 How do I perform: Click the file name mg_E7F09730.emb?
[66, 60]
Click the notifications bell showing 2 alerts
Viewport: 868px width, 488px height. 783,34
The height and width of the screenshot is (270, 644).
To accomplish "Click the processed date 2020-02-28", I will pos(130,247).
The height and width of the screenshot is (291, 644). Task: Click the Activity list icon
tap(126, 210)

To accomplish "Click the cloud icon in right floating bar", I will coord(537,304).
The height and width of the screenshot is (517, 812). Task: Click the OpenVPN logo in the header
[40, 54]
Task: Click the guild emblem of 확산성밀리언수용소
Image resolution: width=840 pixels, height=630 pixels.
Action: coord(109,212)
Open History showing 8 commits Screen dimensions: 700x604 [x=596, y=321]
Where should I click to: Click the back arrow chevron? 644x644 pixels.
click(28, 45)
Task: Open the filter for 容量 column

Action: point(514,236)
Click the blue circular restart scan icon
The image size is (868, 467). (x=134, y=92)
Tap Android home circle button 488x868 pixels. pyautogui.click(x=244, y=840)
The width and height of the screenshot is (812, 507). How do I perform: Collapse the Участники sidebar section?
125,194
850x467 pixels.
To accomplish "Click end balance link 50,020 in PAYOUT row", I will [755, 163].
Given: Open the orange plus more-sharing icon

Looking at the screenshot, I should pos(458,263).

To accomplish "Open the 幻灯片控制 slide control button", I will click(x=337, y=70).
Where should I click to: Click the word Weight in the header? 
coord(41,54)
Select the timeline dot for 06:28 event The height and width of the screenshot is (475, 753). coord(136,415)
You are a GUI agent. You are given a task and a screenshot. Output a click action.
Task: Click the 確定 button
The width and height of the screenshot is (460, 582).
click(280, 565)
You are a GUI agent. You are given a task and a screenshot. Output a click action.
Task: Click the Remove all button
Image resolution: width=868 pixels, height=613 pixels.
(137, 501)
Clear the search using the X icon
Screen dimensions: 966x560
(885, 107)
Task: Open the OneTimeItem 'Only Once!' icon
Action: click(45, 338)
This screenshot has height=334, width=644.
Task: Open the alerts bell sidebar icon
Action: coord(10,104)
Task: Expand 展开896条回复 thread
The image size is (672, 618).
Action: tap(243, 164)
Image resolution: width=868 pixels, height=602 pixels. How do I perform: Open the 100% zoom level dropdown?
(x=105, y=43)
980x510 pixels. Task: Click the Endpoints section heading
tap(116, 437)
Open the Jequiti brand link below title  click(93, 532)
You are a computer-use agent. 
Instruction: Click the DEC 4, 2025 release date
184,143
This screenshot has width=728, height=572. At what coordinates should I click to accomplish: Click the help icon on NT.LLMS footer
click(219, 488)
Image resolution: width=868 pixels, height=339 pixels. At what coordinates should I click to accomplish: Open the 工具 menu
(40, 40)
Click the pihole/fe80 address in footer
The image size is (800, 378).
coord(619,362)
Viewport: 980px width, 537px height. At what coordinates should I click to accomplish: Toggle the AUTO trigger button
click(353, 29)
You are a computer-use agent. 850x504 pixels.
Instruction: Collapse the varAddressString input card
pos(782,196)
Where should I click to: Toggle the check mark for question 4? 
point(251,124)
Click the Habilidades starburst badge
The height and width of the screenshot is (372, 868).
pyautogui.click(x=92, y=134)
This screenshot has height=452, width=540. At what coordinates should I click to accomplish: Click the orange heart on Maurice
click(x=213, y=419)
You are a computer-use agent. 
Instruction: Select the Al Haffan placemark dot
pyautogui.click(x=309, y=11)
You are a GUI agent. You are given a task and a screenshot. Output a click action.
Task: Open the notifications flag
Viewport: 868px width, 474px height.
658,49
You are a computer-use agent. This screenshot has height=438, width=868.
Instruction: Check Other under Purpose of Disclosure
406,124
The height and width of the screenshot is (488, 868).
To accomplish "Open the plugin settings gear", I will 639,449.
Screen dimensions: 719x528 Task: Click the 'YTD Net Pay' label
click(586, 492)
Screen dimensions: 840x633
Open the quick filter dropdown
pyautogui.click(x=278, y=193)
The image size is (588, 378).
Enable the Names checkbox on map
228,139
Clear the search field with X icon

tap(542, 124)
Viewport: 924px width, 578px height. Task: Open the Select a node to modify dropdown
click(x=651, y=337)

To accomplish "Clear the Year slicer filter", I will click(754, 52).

---*---

▶ [What you should do]:
Retype the whole of the material word for word.

▶ [Solved problem]:
 How do I perform: Click the file name mg_E7F09730.emb?
[66, 60]
Click the notifications bell showing 2 alerts
Viewport: 868px width, 488px height. 783,34
The height and width of the screenshot is (270, 644).
To accomplish "Click the processed date 2020-02-28", I will pos(130,247).
The height and width of the screenshot is (291, 644). Task: Click the Activity list icon
tap(126, 210)

To accomplish "Click the cloud icon in right floating bar", I will coord(537,304).
The height and width of the screenshot is (517, 812). Task: Click the OpenVPN logo in the header
[40, 54]
Task: Click the guild emblem of 확산성밀리언수용소
Image resolution: width=840 pixels, height=630 pixels.
Action: coord(109,212)
Open History showing 8 commits Screen dimensions: 700x604 [x=596, y=321]
Where should I click to: Click the back arrow chevron? 644x644 pixels.
click(28, 45)
Task: Open the filter for 容量 column

Action: point(514,236)
Click the blue circular restart scan icon
The image size is (868, 467). (x=134, y=92)
Tap Android home circle button 488x868 pixels. pyautogui.click(x=244, y=840)
The width and height of the screenshot is (812, 507). How do I perform: Collapse the Участники sidebar section?
125,194
850x467 pixels.
To accomplish "Click end balance link 50,020 in PAYOUT row", I will [755, 163].
Given: Open the orange plus more-sharing icon

Looking at the screenshot, I should pos(458,263).

To accomplish "Open the 幻灯片控制 slide control button", I will click(x=337, y=70).
Where should I click to: Click the word Weight in the header? 
coord(41,54)
Select the timeline dot for 06:28 event The height and width of the screenshot is (475, 753). coord(136,415)
You are a GUI agent. You are given a task and a screenshot. Output a click action.
Task: Click the 確定 button
The width and height of the screenshot is (460, 582).
click(280, 565)
You are a GUI agent. You are given a task and a screenshot. Output a click action.
Task: Click the Remove all button
Image resolution: width=868 pixels, height=613 pixels.
(137, 501)
Clear the search using the X icon
Screen dimensions: 966x560
(885, 107)
Task: Open the OneTimeItem 'Only Once!' icon
Action: click(45, 338)
This screenshot has height=334, width=644.
Task: Open the alerts bell sidebar icon
Action: coord(10,104)
Task: Expand 展开896条回复 thread
The image size is (672, 618).
Action: tap(243, 164)
Image resolution: width=868 pixels, height=602 pixels. How do I perform: Open the 100% zoom level dropdown?
(x=105, y=43)
980x510 pixels. Task: Click the Endpoints section heading
tap(116, 437)
Open the Jequiti brand link below title  click(93, 532)
You are a computer-use agent. 
Instruction: Click the DEC 4, 2025 release date
184,143
This screenshot has width=728, height=572. At what coordinates should I click to accomplish: Click the help icon on NT.LLMS footer
click(219, 488)
Image resolution: width=868 pixels, height=339 pixels. At what coordinates should I click to accomplish: Open the 工具 menu
(40, 40)
Click the pihole/fe80 address in footer
The image size is (800, 378).
coord(619,362)
Viewport: 980px width, 537px height. At what coordinates should I click to accomplish: Toggle the AUTO trigger button
click(353, 29)
You are a computer-use agent. 850x504 pixels.
Instruction: Collapse the varAddressString input card
pos(782,196)
Where should I click to: Toggle the check mark for question 4? 
point(251,124)
Click the Habilidades starburst badge
The height and width of the screenshot is (372, 868).
pyautogui.click(x=92, y=134)
This screenshot has height=452, width=540. At what coordinates should I click to accomplish: Click the orange heart on Maurice
click(x=213, y=419)
You are a computer-use agent. 
Instruction: Select the Al Haffan placemark dot
pyautogui.click(x=309, y=11)
You are a GUI agent. You are given a task and a screenshot. Output a click action.
Task: Open the notifications flag
Viewport: 868px width, 474px height.
658,49
You are a computer-use agent. This screenshot has height=438, width=868.
Instruction: Check Other under Purpose of Disclosure
406,124
The height and width of the screenshot is (488, 868).
To accomplish "Open the plugin settings gear", I will 639,449.
Screen dimensions: 719x528 Task: Click the 'YTD Net Pay' label
click(586, 492)
Screen dimensions: 840x633
Open the quick filter dropdown
pyautogui.click(x=278, y=193)
The image size is (588, 378).
Enable the Names checkbox on map
228,139
Clear the search field with X icon

tap(542, 124)
Viewport: 924px width, 578px height. Task: Open the Select a node to modify dropdown
click(x=651, y=337)

To accomplish "Clear the Year slicer filter", I will click(754, 52).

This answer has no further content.